• _List of tasks_
A: What does the Tayler Scherr biography below say, in two sentences?
B: Carry on the Tayler Scherr biography below, picking up after its final sentence.

• _Text shown_
---

Tayler Scherr completed her master’s degree in 2022 studying with Dr. Anna Chalfoun at the Wyoming Cooperative Fish and Wildlife Research Unit in the University of Wyoming’s Department of Zoology and Physiology. Originally from North Dakota, Scherr received her B.S. in Wildlife Biology from the University of Montana in May 2015.
Scherr began fieldwork in the summer of 2013, working with songbirds in the Coconino National Forest in Arizona after spending time in the Martin lab encoding behavioral videos for Dr. Tom Martin and his students. She began working with the WY Cooperative Research Unit in 2014 as a technician on the Songbirds and Energy Development project in Pinedale, Wyoming, where she realized her interest in applied research and how anthropogenic change affects wildlife and their habitats. Her other field experiences include owl banding in western Montana and western Wyoming, sage grouse and sharptail grouse surveying in eastern Montana, and small mammal trapping in western Wyoming.

---

• _Source data_

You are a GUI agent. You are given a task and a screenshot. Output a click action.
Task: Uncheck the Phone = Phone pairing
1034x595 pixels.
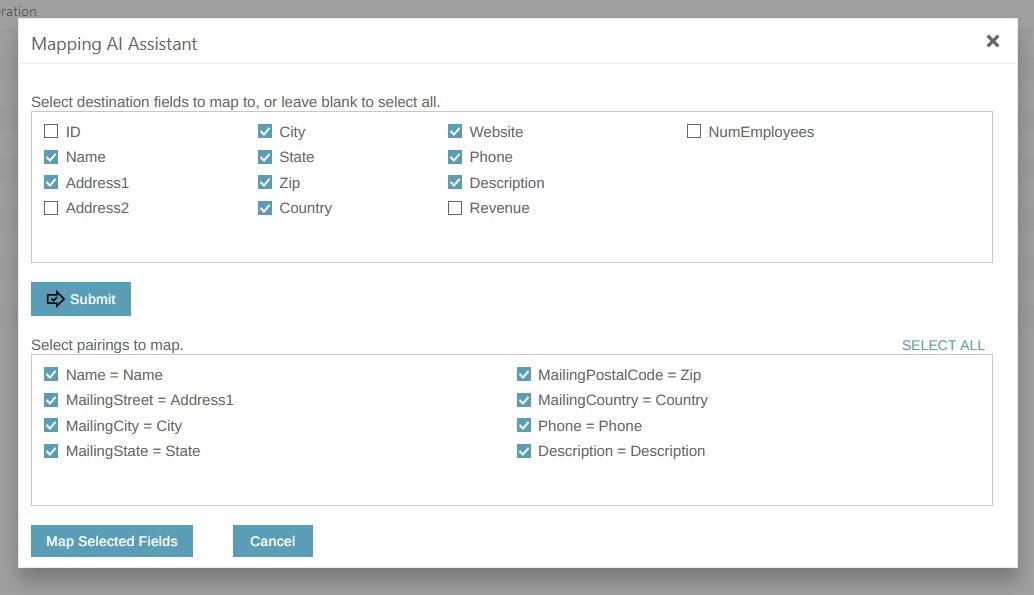coord(524,425)
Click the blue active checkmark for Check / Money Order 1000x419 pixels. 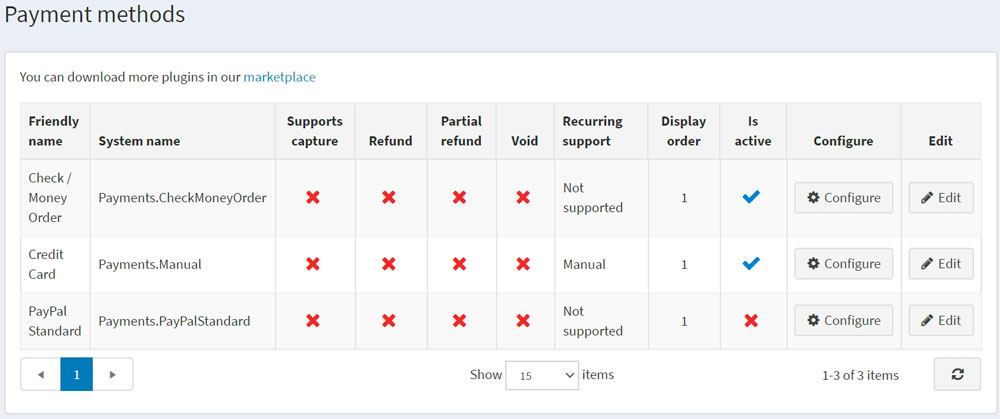(x=751, y=198)
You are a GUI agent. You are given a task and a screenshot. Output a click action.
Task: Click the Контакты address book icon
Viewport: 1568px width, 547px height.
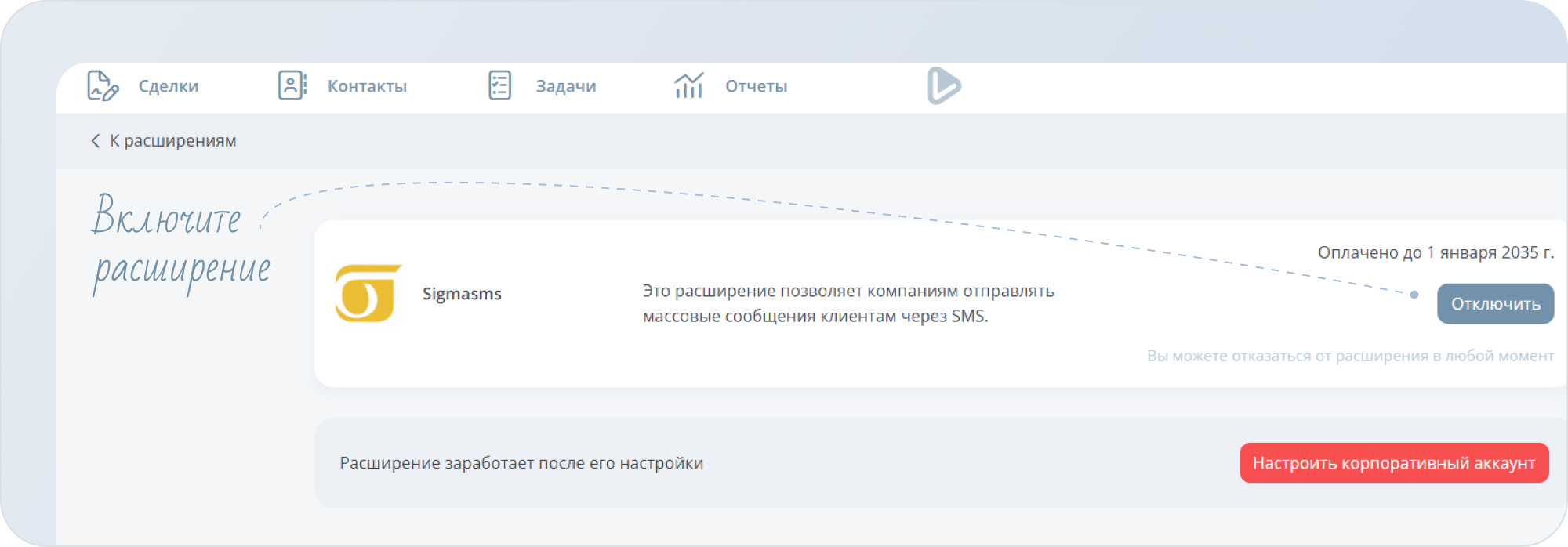click(x=292, y=85)
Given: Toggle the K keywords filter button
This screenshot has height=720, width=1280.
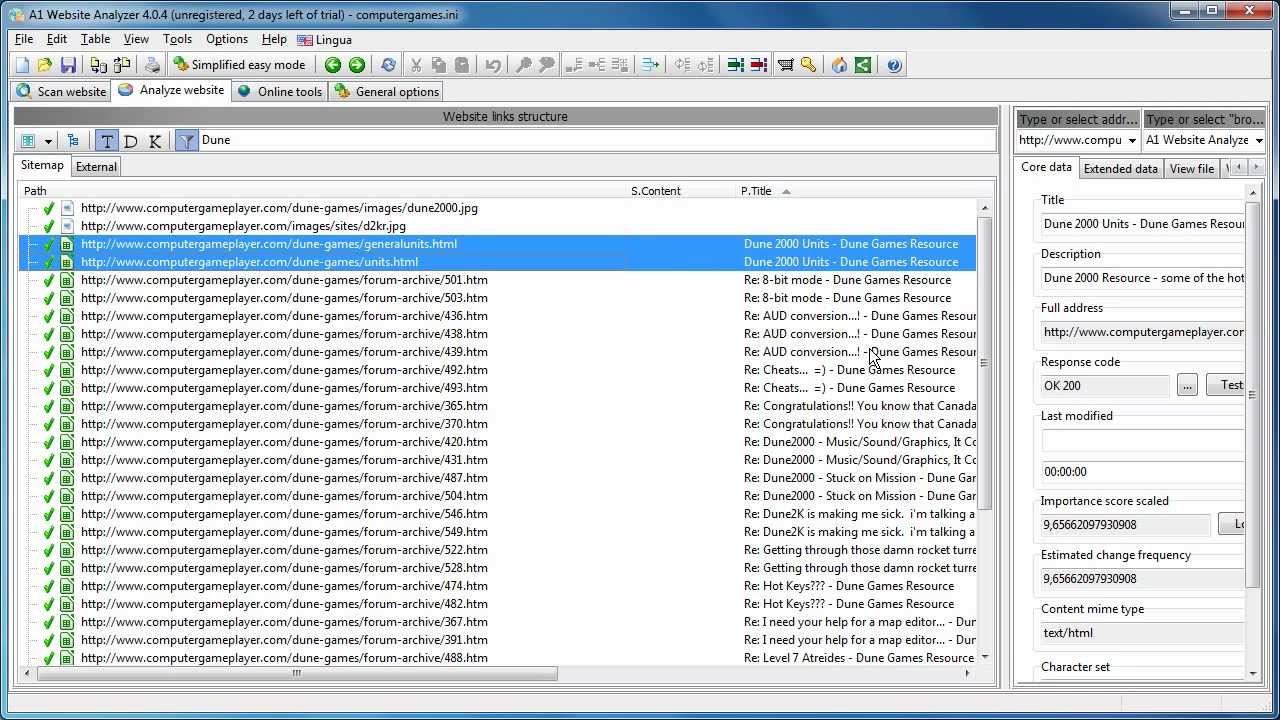Looking at the screenshot, I should pyautogui.click(x=155, y=141).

---

• _Answers_
A: Tayler Scherr, originally from North Dakota, earned a B.S. in Wildlife Biology from the University of Montana in 2015 and completed her master's degree in 2022 with Dr. Anna Chalfoun at the Wyoming Cooperative Fish and Wildlife Research Unit. Her fieldwork began with songbirds in Arizona's Coconino National Forest in 2013 and includes work as a technician on the Songbirds and Energy Development project in Pinedale, Wyoming, where she realized her interest in how anthropogenic change affects wildlife, along with owl banding, grouse surveying, and small mammal trapping.

B:
Scherr is interested in the fitness responses of wildlife to multiple forms of human-induced rapid environmental change, and the extent to which behavior can help buffer the potential effects. Specifically, her thesis research examined the effects of climatic variation and habitat loss on sagebrush-obligate songbirds on gas fields in western Wyoming.
When Scherr is not out finding songbird nests, she enjoys anything that gets her outdoors, from hiking and cross country skiing to fishing and hunting. She also enjoys horseback riding, reading anything and everything, and spending time with my crazy nest searching partner, her dog Quill!